14 The Poolvaraluck and Ongvasith Group comprises of Mr. Vicha Poolvaraluck holding 327,587,200 shares representing 37.23 percent, Mrs. Paradee Poolvaraluck holding 27,470,436 shares representing 3.12 percent, Mr. Verawat Ongvasith holding 7,889,200 shares representing 0.90 percent, Verawat Incorporation Co., Ltd. holding 6,400,000 shares representing 0.73 percent and Mr. Charoen Poolvaraluck holding 6,098,886 shares representing 0.69 percent.

(4) List of the Applicants' Board of Directors as of November 15, 2007

Name
Position
Mr. Somchainuk Engtrakul Chairman of the Board
Mr. Vicha Poolvaraluck Director and Chief Executive Officer
Mr. Verawat Ongvasith Director and Executive Director
Mrs. Paradee Poolvaraluck Director and Executive Director
Mr. Panithan Sethabutra Director and Chief Operation Officer
Mr. Tanakorn Puliwekin Director and Chief Films Programming and Business Relations
Mr. Attasith Damrongrat Director
Mr. Wichai Poolvaraluck Director
Mr. Chai Jroongtanapibarn Independent Director and Chairman of Audit Committee
Mr. Wallop Tangtrongjitr Independent Director and Member of Audit Committee
Mr. Naruenart Ratanakanok Independent Director and Member of Audit Committee

Mr. Suchin Satitpattanapan

Address 395 Pichai Road, Nakornchaisri, Dusit, Bangkok
Profile

1982 - present Director Chemasia Limited, basic chemical products

1993 - present Director 3V (Thailand) Limited, basic chemical products

Education Bachelor of Engineering, Chulalongkorn University
Other Information Mr.Suchin Satitpattanapan is a director and shareholder of Chemasia Limited and 3V (Thailand) Limited which are his family businesses. Those companies are engaged in chemical products.

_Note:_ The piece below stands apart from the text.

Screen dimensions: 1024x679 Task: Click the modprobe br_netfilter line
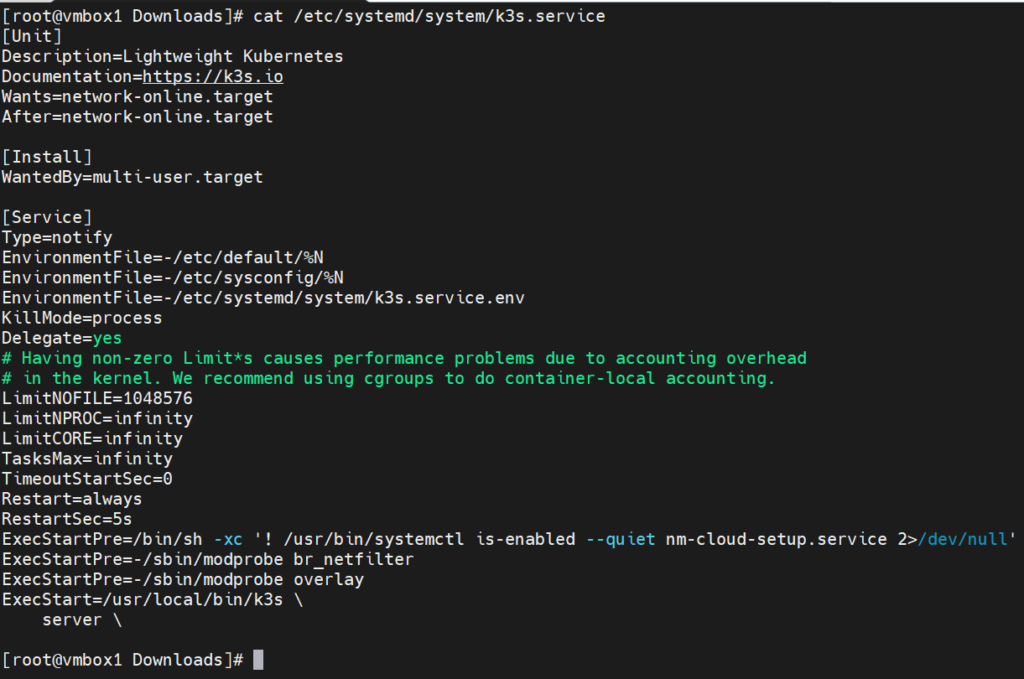pyautogui.click(x=208, y=559)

6. Relationship between the Applicants and the Company, executive(s), controlling person(s) or major shareholder(s) of the Company, whether by way of shareholding, contract or other agreement that has been entered into or will be entered into (such as management, etc.) or any material agreement with each of them. In the case where the Applicants are related persons of the Company, please specify the nature of the relationship as a related person of the Company, such as being an executive or major shareholder of the Company.

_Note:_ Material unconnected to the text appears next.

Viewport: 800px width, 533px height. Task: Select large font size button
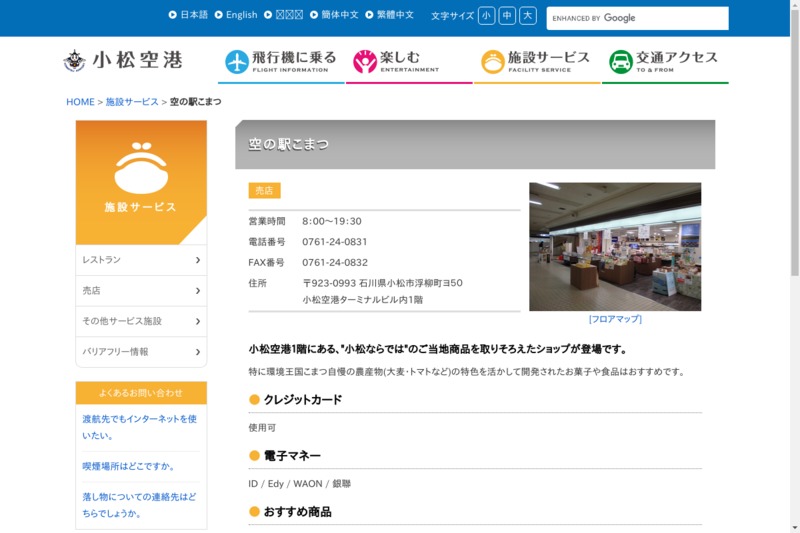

6.1 Relationship between the Applicants and the Company in terms of shareholding
-None-

6.2 Relationship between the Applicants and executive(s), controlling person(s), or major shareholder(s) of the Company in terms of shareholding
-None-

6.3 Material agreement
Memorandum of Understanding

a. Parties

1) Major Cineplex Group Public Company Limited;

2) Mr. Suchin Satitpattanapan; and

3) The Company

b. Date of Agreement
30 October 2007

c. Summary of Material Terms of Agreement

1) The Company agrees to acquire 999,993 shares in M Pictures Co., Ltd. (MP), representing 99.99% of total issued shares in MP, from the Applicants at the price of Baht 320 per share,totaling Baht 319,997,760.

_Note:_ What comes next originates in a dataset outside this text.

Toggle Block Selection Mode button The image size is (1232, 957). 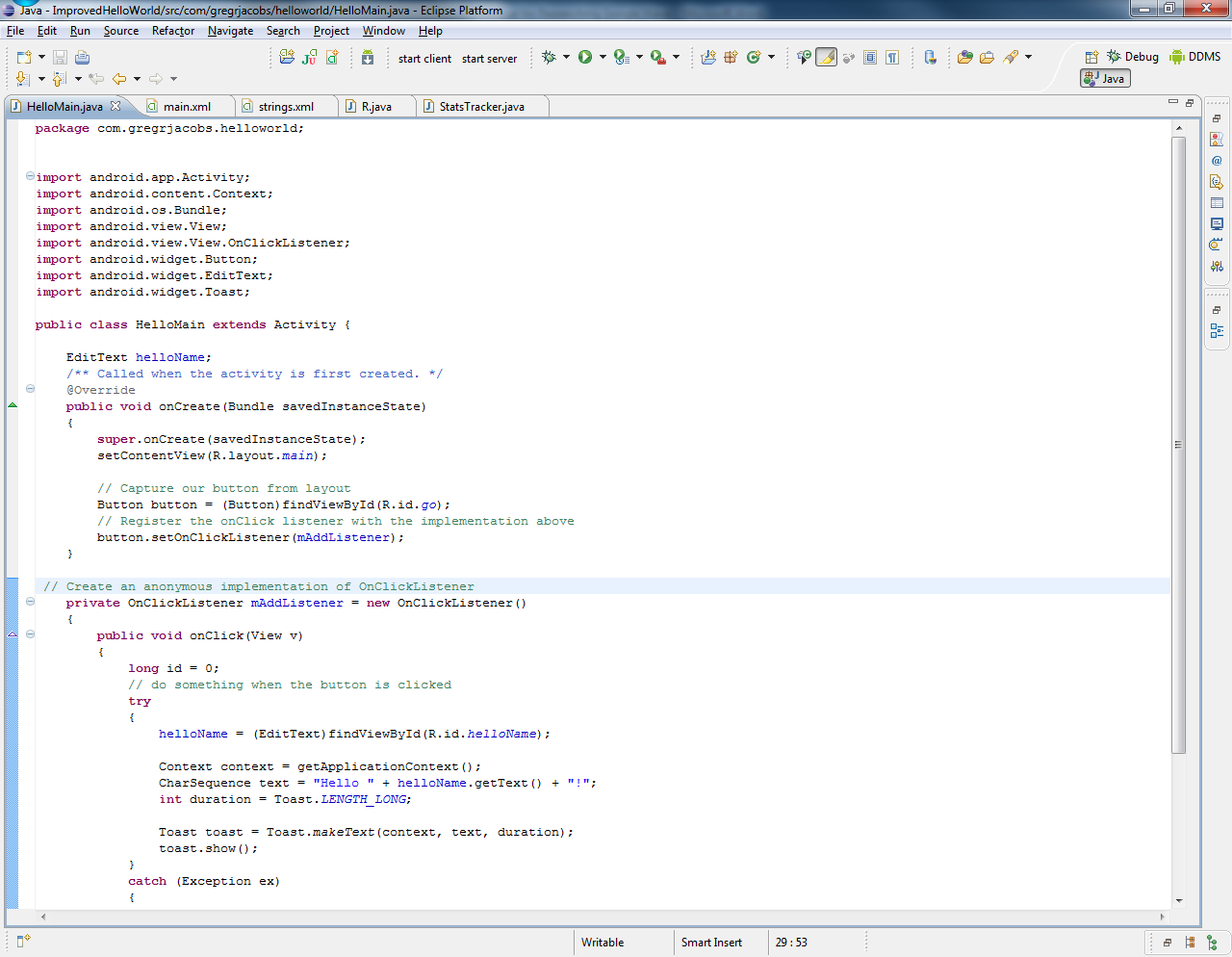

2) The Company can make a payment for such shares by either of the following methods:

2.1) Full amount in cash OR

2.2) The newly issued ordinary shares of the Company at Baht 1.84 per share and/or cash.However, the Applicants have the right to refuse the payment by new shares, if the shareholding of the Applicants after entering the transaction is less than 51% of the total issued shares of the Company.

3) The Company's acquisition is expected to complete in March 2008, subject to the following conditions precedent:

The Company's Extraordinary General Meeting of Shareholders (EGM) passes a resolution approving the allotment of new ordinary shares to the existing shareholders by the way of a rights issue. Any unsubscribed shares left from the rights issue must be offered to the Applicants under the condition that the Applicants may subscribe for those shares by MP shares and/or cash.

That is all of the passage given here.